• [Problem to work on]
Format every line of the listing below as a numbered list, skipping blank lines and leaving out the pictures.

▽

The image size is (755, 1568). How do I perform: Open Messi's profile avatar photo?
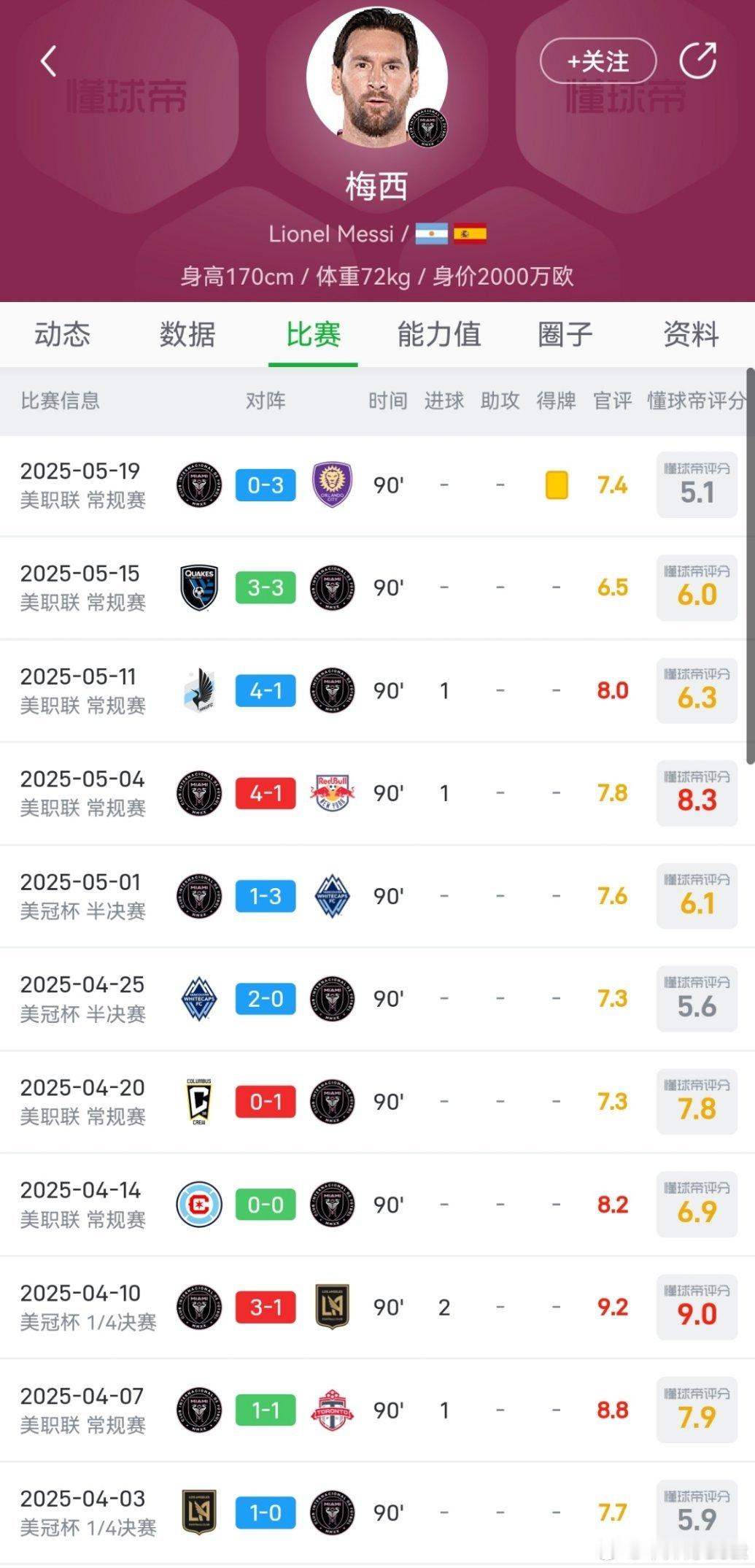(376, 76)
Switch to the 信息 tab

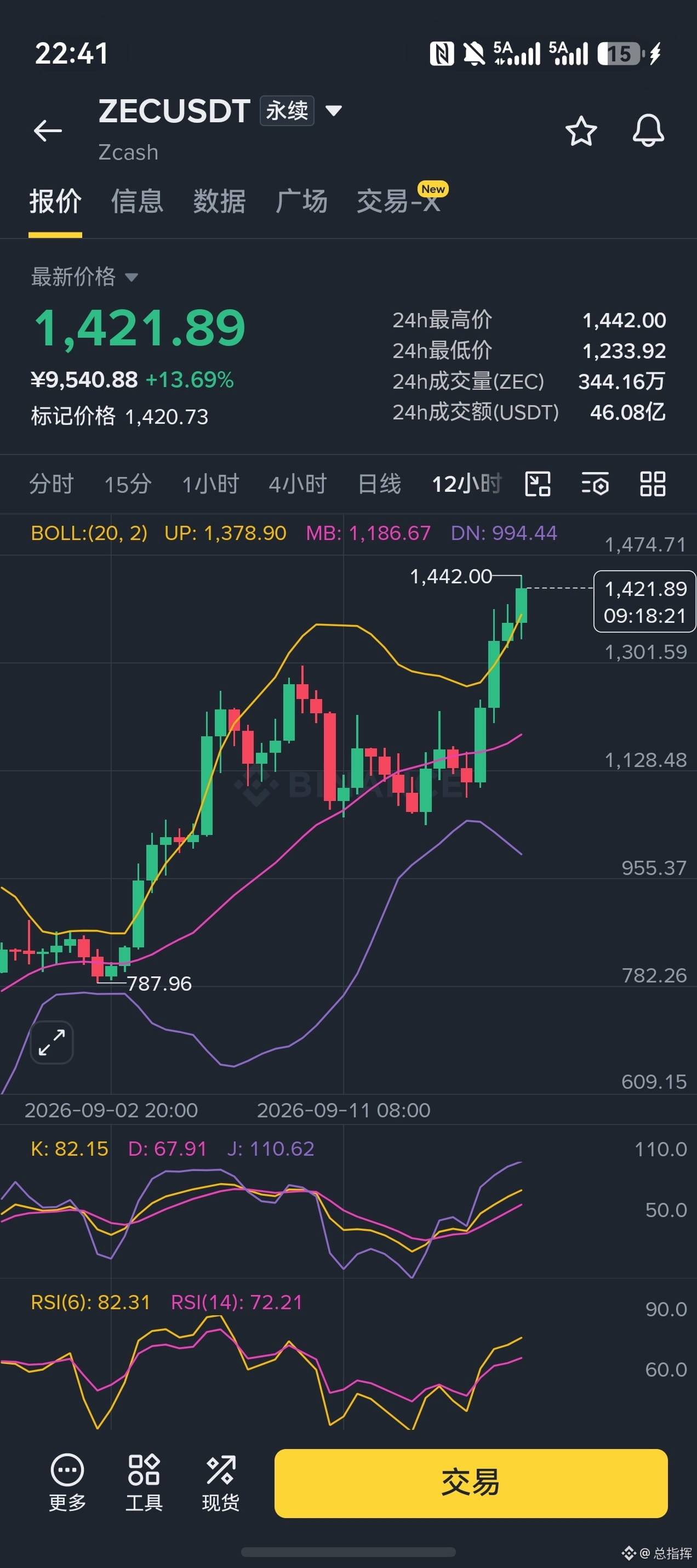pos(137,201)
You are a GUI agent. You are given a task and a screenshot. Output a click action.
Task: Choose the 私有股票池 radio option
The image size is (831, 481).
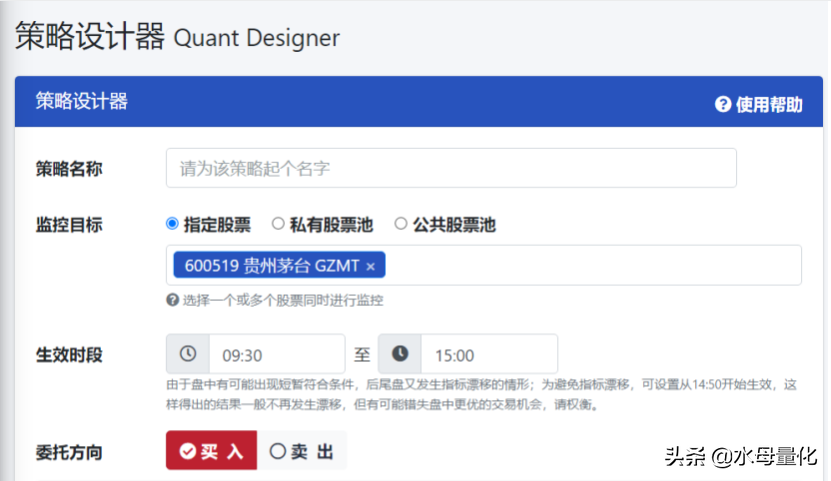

△

• [Expected answer]
1. The image size is (755, 1568). How do I perform: Open Messi's profile avatar photo?
2. (376, 76)
3. Switch to the 信息 tab
4. pos(137,201)
5. You are a GUI agent. You are given a task and a screenshot. Output a click action.
6. Task: Choose the 私有股票池 radio option
7. The image size is (831, 481).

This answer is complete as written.